Records for the exercise START
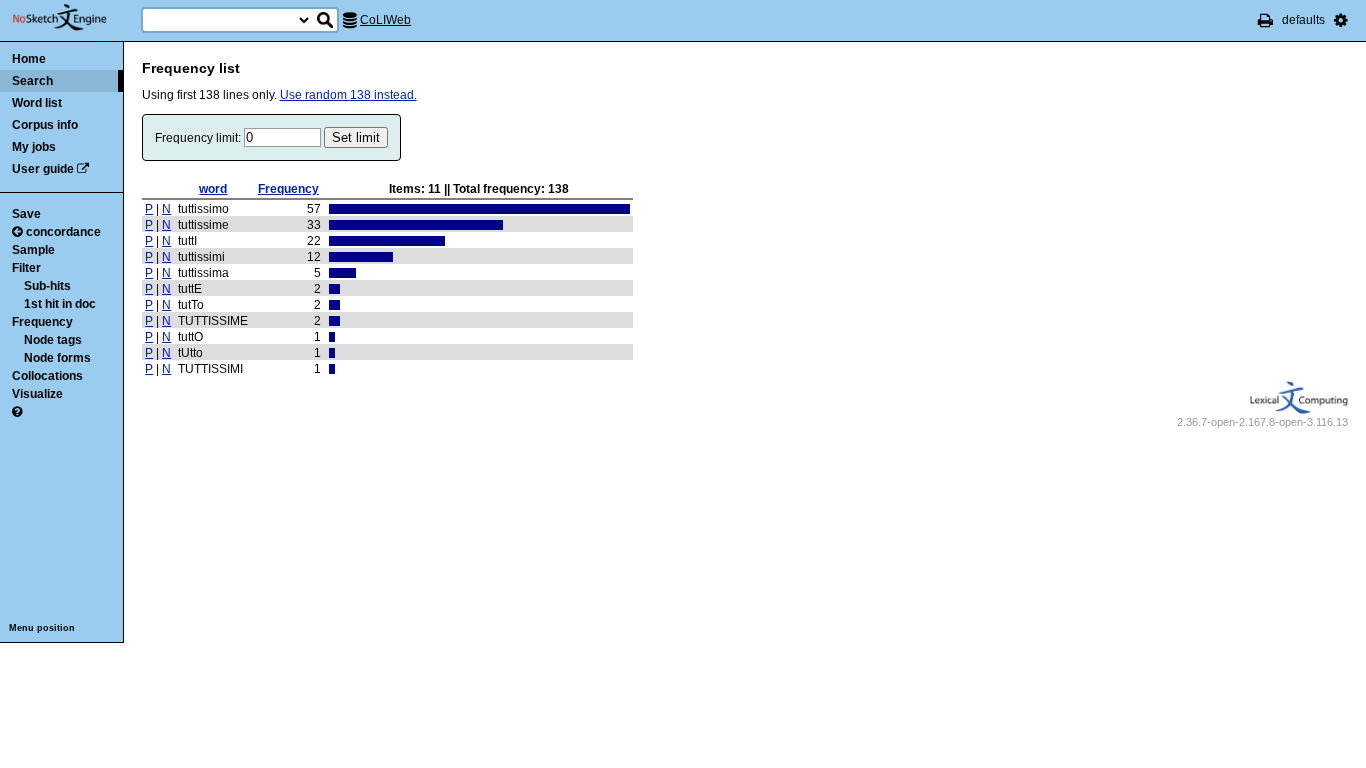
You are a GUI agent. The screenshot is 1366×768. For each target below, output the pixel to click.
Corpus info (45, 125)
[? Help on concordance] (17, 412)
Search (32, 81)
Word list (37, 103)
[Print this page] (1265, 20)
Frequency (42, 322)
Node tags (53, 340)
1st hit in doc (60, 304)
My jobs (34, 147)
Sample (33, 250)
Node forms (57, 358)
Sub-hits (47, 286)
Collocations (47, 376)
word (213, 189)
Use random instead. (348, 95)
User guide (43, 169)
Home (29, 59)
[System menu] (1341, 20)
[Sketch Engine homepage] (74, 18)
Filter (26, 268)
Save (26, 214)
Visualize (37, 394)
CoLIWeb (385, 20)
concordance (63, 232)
Records for the exercise END
_Your objective_:
The required result is an exact repetition of the lines from the one containing "Node tags (53, 340)" through the last line of the data.

_Response below_:
Node tags (53, 340)
1st hit in doc (60, 304)
My jobs (34, 147)
Sample (33, 250)
Node forms (57, 358)
Sub-hits (47, 286)
Collocations (47, 376)
word (213, 189)
Use random instead. (348, 95)
User guide (43, 169)
Home (29, 59)
[System menu] (1341, 20)
[Sketch Engine homepage] (74, 18)
Filter (26, 268)
Save (26, 214)
Visualize (37, 394)
CoLIWeb (385, 20)
concordance (63, 232)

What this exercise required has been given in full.